● **Texto para leitura**:
Assim na terra como no céu

Marcos Sá Corrêa

Enquanto os brasileiros olham o céu, procurando sinais de bom tempo na aviação, aqui no chão 60 pessoas ocuparam nesta semana, no Espírito Santo, um lugar chamado Linharinho, em Conceição da Barra. Elas representam o quilombo Sapê do Alto, um dos 25 que pedem a titulação de suas terras no Estado.

Três quilombos capixabas já estão mais ou menos oficializados pelo Instituto Nacional de Colonização e Reforma Agrária (Incra). Neles, 156 famílias ganharam da autarquia 25.857 hectares. São 165,75 hectares por família. O dobro da média nacional para quilombos. E quase o quíntuplo dos módulos rurais que o próprio Incra acha suficientes para os assentados da reforma agrária. Nesse passo, cerca de 215 mil hectares do Espírito Santo podem estar na fila da promoção a quilombo.

Em Linharinho, uma portaria assinada em maio pelo presidente do Incra, Rolf Hackbart, deu 9.542,57 hectares a 48 famílias. Isso feito, seus funcionários entraram em greve, que ninguém é de ferro. E, com o processo encruado, os quilombolas resolveram implementar a medida com os recursos que tinham à mão.

● **O que se pede**: Dê sequência ao texto sobre a titulação de quilombos no Espírito Santo e escreva o que vem depois do último parágrafo.

(Linhas de localização de elementos)
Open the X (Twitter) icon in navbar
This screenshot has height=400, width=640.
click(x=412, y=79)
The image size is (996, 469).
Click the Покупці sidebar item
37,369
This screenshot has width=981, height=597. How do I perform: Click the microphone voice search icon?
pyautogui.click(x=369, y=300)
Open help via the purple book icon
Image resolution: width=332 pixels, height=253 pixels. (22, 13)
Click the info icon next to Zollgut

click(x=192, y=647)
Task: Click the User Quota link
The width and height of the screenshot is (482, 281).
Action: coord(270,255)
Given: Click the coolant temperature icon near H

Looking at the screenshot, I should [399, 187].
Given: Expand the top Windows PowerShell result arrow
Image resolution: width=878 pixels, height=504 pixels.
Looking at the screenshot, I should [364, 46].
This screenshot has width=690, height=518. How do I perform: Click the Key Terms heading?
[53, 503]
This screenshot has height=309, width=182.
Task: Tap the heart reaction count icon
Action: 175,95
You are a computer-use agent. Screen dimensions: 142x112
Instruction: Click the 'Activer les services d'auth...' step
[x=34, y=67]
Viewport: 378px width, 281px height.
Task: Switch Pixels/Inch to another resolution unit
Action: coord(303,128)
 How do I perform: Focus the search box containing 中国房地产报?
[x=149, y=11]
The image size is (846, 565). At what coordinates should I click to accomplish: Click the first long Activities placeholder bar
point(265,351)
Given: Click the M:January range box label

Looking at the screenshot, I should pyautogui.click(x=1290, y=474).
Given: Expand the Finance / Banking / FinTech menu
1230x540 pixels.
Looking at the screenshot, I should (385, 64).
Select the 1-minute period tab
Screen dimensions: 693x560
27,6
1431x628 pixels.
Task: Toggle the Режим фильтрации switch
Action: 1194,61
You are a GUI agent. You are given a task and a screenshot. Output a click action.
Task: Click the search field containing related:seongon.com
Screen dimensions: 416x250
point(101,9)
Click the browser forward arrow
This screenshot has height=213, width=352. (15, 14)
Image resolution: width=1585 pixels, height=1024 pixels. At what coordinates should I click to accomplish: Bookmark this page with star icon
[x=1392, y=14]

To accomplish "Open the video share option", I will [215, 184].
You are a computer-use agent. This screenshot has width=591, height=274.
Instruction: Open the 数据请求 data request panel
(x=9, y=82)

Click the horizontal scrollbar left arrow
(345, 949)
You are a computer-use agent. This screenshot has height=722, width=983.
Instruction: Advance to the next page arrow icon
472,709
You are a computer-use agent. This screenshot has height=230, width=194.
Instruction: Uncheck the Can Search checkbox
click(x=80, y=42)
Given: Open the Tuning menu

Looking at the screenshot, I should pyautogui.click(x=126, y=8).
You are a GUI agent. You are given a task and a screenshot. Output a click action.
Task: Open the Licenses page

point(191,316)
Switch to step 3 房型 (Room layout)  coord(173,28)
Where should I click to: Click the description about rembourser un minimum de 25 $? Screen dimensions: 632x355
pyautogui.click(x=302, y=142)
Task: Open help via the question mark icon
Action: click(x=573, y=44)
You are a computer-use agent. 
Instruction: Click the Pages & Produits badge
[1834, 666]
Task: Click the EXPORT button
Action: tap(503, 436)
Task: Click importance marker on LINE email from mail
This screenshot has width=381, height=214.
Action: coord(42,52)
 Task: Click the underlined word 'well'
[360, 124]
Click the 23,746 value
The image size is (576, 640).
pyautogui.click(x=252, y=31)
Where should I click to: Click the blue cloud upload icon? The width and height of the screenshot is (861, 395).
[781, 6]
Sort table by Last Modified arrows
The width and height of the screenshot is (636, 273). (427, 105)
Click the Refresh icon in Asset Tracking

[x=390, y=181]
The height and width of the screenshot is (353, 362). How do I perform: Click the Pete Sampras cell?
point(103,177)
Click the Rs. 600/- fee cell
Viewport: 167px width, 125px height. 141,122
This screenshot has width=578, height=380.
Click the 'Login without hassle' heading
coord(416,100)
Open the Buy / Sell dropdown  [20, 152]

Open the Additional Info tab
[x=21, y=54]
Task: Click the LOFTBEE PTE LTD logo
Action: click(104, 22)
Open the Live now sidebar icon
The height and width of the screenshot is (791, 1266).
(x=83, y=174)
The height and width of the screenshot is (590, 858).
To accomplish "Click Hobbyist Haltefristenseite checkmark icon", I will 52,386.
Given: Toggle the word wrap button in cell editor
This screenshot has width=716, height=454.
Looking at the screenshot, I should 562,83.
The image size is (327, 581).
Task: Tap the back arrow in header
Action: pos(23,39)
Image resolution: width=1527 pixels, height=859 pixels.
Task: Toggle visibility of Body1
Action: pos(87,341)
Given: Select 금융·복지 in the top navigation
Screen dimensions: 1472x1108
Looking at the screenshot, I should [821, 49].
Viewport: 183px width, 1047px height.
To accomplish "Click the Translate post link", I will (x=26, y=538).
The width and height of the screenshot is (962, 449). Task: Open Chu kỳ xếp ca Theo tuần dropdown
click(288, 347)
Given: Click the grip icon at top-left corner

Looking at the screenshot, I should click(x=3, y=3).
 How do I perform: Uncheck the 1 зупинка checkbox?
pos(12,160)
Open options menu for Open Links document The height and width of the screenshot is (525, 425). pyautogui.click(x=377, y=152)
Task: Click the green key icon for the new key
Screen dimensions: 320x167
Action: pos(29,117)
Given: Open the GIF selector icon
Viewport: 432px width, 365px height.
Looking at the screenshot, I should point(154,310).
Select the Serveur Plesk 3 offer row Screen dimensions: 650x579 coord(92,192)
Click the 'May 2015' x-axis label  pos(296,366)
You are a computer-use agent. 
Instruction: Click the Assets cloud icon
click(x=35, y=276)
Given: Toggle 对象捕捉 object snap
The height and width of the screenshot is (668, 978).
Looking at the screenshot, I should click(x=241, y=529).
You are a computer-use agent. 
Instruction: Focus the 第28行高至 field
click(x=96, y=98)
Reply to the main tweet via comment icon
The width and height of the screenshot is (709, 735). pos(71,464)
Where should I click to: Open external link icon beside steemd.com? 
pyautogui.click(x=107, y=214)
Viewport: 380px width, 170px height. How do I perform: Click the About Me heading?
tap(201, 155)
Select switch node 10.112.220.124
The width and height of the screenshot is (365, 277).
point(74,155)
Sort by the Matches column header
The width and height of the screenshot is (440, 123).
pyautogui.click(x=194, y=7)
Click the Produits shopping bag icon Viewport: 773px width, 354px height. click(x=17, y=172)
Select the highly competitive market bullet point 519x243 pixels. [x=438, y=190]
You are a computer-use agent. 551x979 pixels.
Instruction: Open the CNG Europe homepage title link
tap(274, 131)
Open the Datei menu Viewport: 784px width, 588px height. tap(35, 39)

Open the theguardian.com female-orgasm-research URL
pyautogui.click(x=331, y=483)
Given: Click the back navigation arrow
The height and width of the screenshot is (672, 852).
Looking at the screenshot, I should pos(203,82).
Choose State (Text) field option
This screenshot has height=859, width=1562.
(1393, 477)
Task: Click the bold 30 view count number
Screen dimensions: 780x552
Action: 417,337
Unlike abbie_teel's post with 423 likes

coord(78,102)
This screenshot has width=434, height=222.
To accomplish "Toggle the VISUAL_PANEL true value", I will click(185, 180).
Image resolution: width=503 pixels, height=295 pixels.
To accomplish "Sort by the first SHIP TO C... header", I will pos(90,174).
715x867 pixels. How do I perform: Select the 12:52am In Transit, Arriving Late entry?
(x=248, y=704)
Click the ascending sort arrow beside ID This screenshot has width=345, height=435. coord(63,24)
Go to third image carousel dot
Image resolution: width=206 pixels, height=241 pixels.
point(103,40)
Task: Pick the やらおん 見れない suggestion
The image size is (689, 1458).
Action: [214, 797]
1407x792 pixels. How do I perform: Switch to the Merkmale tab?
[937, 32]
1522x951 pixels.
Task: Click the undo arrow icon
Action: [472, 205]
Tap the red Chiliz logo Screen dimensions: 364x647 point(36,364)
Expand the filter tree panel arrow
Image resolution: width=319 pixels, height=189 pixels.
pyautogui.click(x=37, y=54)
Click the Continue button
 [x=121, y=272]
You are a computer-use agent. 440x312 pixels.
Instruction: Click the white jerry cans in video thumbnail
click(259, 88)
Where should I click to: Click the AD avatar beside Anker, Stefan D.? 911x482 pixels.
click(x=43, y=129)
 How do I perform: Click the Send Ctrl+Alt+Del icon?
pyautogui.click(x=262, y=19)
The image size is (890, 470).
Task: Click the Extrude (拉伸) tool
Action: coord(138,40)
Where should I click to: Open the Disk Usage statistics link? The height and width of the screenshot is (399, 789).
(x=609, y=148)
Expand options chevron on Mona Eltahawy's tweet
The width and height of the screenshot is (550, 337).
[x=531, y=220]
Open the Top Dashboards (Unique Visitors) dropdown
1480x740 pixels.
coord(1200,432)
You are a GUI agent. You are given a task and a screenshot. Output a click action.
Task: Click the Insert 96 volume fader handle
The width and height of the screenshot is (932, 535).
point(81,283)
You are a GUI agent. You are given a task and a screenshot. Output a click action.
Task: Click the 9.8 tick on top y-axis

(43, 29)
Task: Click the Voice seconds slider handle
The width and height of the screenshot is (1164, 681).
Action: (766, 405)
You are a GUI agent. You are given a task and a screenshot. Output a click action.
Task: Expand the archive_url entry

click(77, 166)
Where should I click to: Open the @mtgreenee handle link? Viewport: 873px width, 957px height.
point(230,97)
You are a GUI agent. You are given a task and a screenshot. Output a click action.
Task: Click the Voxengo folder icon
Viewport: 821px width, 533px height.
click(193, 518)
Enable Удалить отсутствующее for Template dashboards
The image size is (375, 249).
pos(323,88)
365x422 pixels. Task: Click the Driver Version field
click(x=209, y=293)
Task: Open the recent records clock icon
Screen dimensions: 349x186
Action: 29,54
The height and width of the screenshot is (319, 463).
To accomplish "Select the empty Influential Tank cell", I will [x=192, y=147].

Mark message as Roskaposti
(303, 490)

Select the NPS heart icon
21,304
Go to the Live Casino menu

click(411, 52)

● **Resultado**:
Reina uma certa informalidade na frente étnica da reforma agrária, desde que o governo Lula regulamentou, em 2003, o artigo 68 da Constituição por decreto. Sendo a-primeira-vez-na-história-do-Brasil que uma caneta presidencial tomava esse atalho legislativo, nem o Supremo Tribunal Federal animou-se a dizer até agora se o decreto 4.887 é constitucional. E, enquanto o STF pensa, o governo o aplica.

IMPACIÊNCIA

Não é só no ar que as coisas andam confusas. Só que, em terra, ao contrário do que acontece com os passageiros nos aeroportos, a impaciência não tem de esperar sentada. Parte para os finalmentes, como fez em Conceição da Barra. A área invadida nesta semana pertence, na maior parte, à Aracruz Celulose, que tem 26 mil hectares plantados com eucalipto no município, além de 9 mil hectares de mata nativa. Uma vez lá dentro, uma das primeiras providências dos quilombolas foi passar a motosserra em eucaliptos. Derrubá-los é um gesto da luta no campo consagrado no Dia Internacional da Mulher do ano passado, quando militantes da Via Campesina atacaram mudas da árvore num laboratório da Aracruz em Barra do Ribeiro, no Rio Grande do Sul.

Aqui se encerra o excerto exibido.